I had cast myself as Antony again, this time hopefully with the middle-aged "presence" I had been lacking in my late-20s. My acting partner and I had the chance to perform the same ten-minute scene four times in a row in quick succession, to entirely different audiences of five or six. Each time we became bolder and the scene grew, and grew. It was such a rewarding experience.

What we, the actors missed, and would never receive, was a sense of what our guests experienced. Each party would track the play differently, maybe starting in the bathroom and ending in our bedroom - which meant moving from horror to hilarity. Or starting in the attic and ending in the basement - from commitment to disillusion.

All guests were informed the dress would be "cocktail formal" which might have been setting the bar a bit high, but we were all delighted how festive everyone looked. It did seem appropriate.

After Orpheus and Eurydice have their moment in the Underworld (the basement, with sick red and green lights) the guests were led to a kitchen. Suddenly Orpheus/Andrew begins to sing a haunting love song, that warbled up the steps - between each scene we could hear him, beneath the floorboards - and guests might dance. Is that Eurydice further off singing harmony? Sometimes it was, sometimes it wasn't.

Andrew had written the song just for this production. As with Hades and Persephone, all were moved.

Guests responded:
"Heartbreaking, heart-warming and hilarious." - L.

"A theater girl of many years ... last night felt like the first time." - S.

"A crazy mixture of voyeurism and live action game of CLUE." - J.

"I dreamt of teeth, sheets with words on them, wings, camels, elephants and the river Styx while Miles played trumpet on a cloud." - D.

"I cried in a kitchen dancing with strangers." - S.
And so we concluded, opened and closed within a fortnight, all on our own dime with no expectation of return but the response of those invited. I felt I had been most rewarded, receiving this opportunity to indulge in the fantasy of getting a second-chance to interpret a much-beloved script on your own terms, to redeem a concept you held privately in your own mind and then to discover that the picture you had was right, that it could actually be like that, and that others could also be touched by it.

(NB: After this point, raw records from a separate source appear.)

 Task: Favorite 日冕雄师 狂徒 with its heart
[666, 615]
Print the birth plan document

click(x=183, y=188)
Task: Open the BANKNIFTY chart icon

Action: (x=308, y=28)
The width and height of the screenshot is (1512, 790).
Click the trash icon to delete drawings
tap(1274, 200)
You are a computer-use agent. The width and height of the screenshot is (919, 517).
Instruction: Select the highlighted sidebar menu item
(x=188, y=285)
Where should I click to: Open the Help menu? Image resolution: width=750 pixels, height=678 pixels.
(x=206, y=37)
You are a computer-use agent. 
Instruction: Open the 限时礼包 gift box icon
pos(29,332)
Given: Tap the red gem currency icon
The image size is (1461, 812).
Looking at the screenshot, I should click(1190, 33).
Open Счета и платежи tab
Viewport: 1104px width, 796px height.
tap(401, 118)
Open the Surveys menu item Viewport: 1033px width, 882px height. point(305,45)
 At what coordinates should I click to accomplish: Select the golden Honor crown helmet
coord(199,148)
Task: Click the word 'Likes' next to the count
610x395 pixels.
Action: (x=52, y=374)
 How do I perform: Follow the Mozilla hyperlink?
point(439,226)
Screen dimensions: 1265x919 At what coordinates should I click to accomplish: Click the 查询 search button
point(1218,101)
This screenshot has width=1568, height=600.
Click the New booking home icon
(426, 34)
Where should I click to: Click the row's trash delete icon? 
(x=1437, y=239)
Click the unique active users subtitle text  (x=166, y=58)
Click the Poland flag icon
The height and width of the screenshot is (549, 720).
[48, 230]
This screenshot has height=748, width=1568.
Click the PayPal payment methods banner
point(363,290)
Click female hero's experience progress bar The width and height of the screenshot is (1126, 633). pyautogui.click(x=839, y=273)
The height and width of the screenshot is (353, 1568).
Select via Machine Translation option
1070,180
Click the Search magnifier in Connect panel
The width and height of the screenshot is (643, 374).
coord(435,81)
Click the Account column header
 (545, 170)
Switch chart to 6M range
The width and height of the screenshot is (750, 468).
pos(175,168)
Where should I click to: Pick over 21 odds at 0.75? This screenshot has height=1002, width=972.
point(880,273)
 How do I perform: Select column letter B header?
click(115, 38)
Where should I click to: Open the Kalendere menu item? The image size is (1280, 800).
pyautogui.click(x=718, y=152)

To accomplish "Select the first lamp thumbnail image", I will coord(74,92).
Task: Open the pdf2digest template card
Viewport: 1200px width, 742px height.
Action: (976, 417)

Only, and I dearly hoped this would be the case, so too might be the playwright. I am a great fan of Sarah's work, and have been grateful to act in or direct several of her plays. When I asked permission last fall to present Love In Pieces, she said yes, but that didn't mean I wasn't nervous about her response to the final product, especially one as experimental as this. So she gets the last word:
Sarah Morton: "The entire experience - the live music, the beautiful acting, the creaky stairwells, the enchanting silent interludes - made me feel like I was walking through a fever dream, which is exactly how it should be."